### Challenge A
Answer these from the forum comment on shell scripts:
(i) Around what year was the writer building containers from scratch with shell scripts?
(ii) How many lines of shell does the Kubernetes repo have?
(iii) In what kind of file does Alpine keep its metadata?

### Document extract
Yes! That was one of the primary motivations for my Oil project [1]. I was
building containers from scratch with shell scripts (in 2012 or so, pre-
Docker), and I was horrified when I discovered how Debian actually works.

 _Why Create a New Unix Shell?_
[http://www.oilshell.org/blog/2018/01/28.html](http://www.oilshell.org/blog/2018/01/28.html)

And of course it's not just Debian. Red Hat, Fedora, Alpine, etc. are all big
packages of shell scripts, often mixed with other ad hoc macro processing or
Makefiles. Alpine does this funny hack where their metadata is in APKBUILD
shell scripts, which is limiting when you want to read metadata without
executing shell.

I also point out in that post that Kubernetes is pretty new (2014) and it has
48,000 lines of shell in its repo.

That's true of most cloud infrastructure. If you deal with Heroku, OpenStack,
Cloud Foundry, etc. there is a ton of shell all over the place. With
buildpacks, Travis CI, etc.

And that's obviously not because the authors of those projects don't know what
they're doing. Shell is still the best tool for that job (bringing up Unix
systems), despite all its flaws.

The world now runs on clusters of Unix machines, and in turn big piles of
shell scripts :)

### Material provided
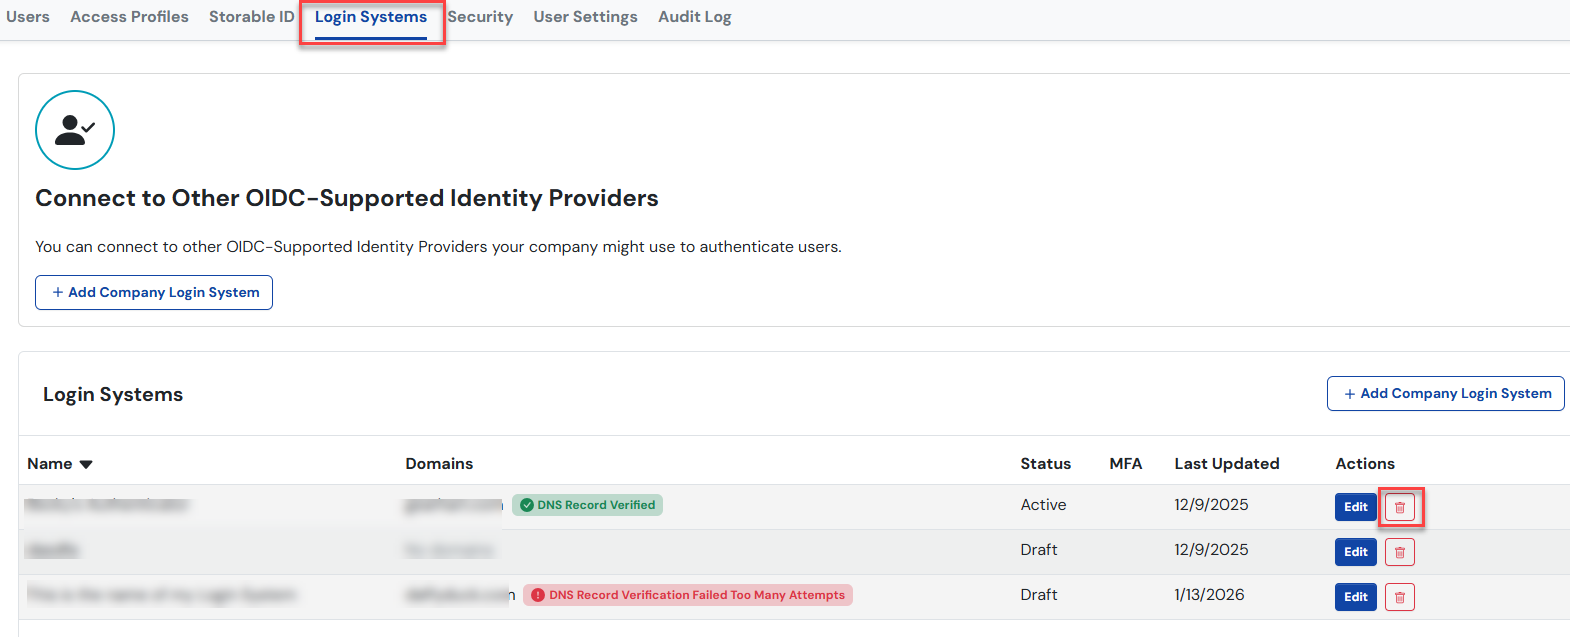The width and height of the screenshot is (1570, 637).
Task: Delete the login system updated 1/13/2026
Action: [1399, 597]
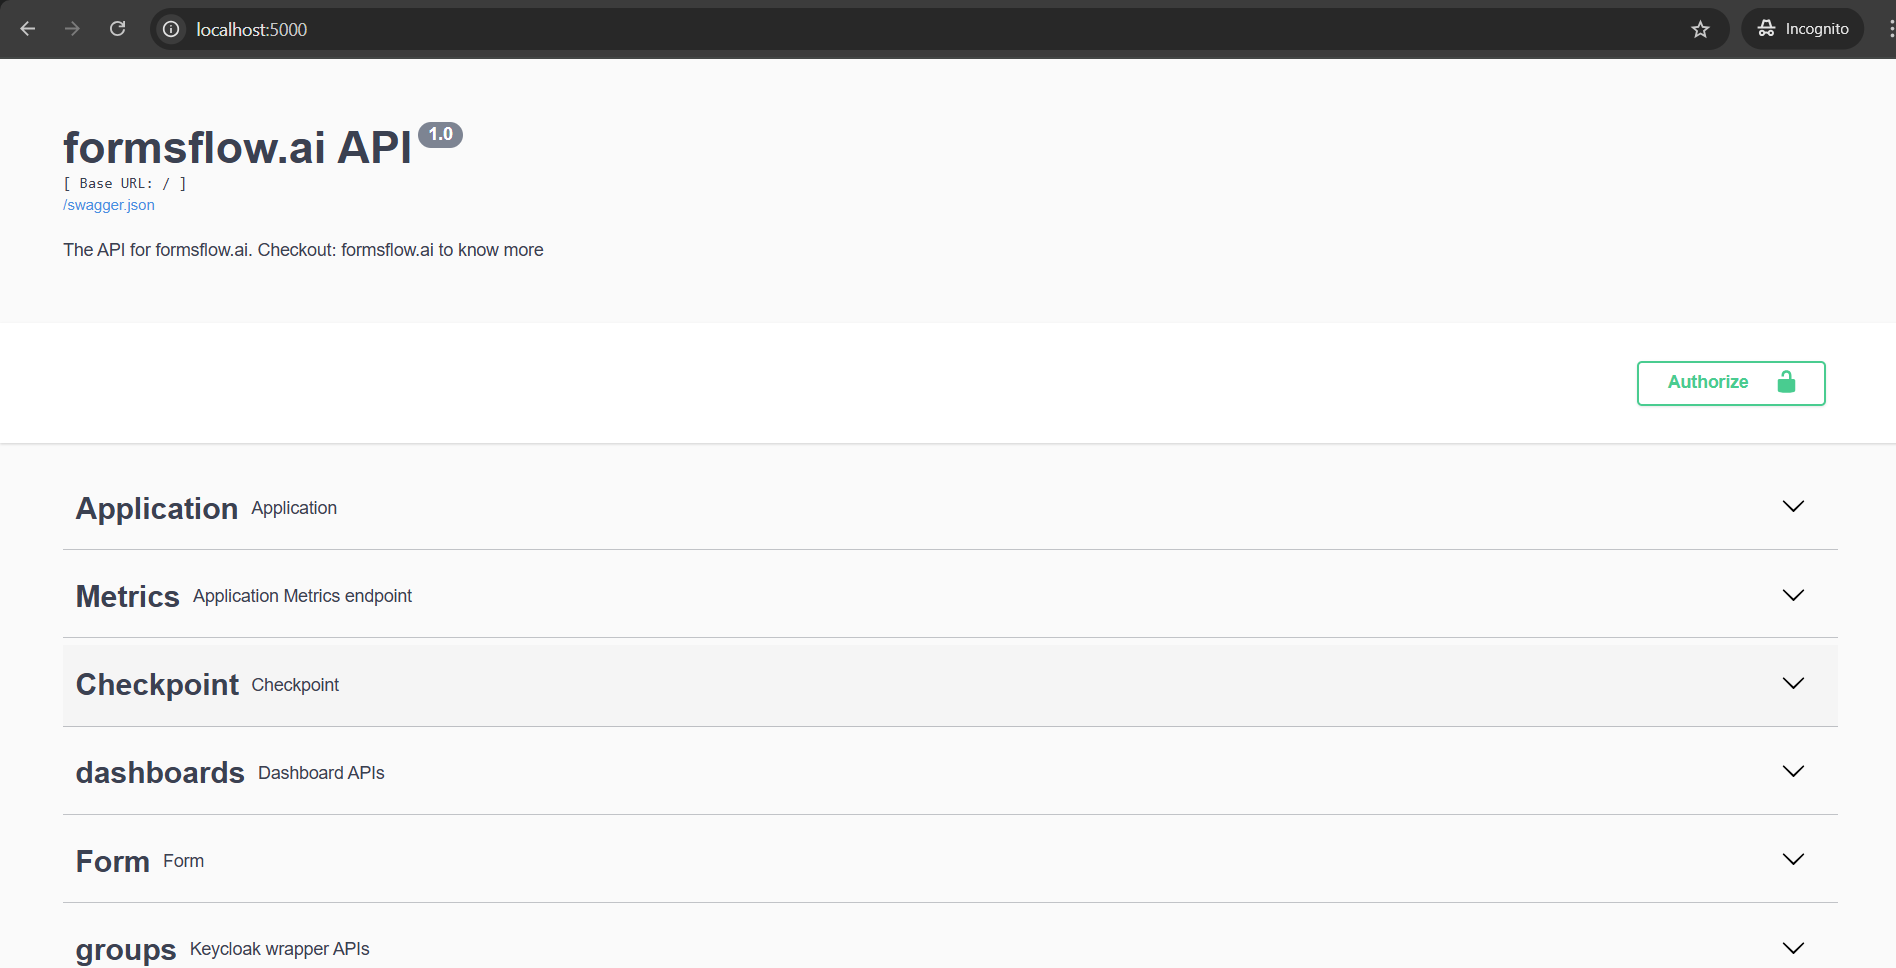Open the /swagger.json link
Viewport: 1896px width, 968px height.
pos(109,205)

### Challenge B
Copy out all the records above line for line, with no changes, and leave out the pictures.

### Written reply A
(i) 2012 or so, before Docker.
(ii) 48,000 lines.
(iii) APKBUILD shell scripts.

### Written reply B
The width and height of the screenshot is (1570, 637).
Task: Delete the login system updated 1/13/2026
Action: [1399, 597]
Open the /swagger.json link
Viewport: 1896px width, 968px height.
pos(109,205)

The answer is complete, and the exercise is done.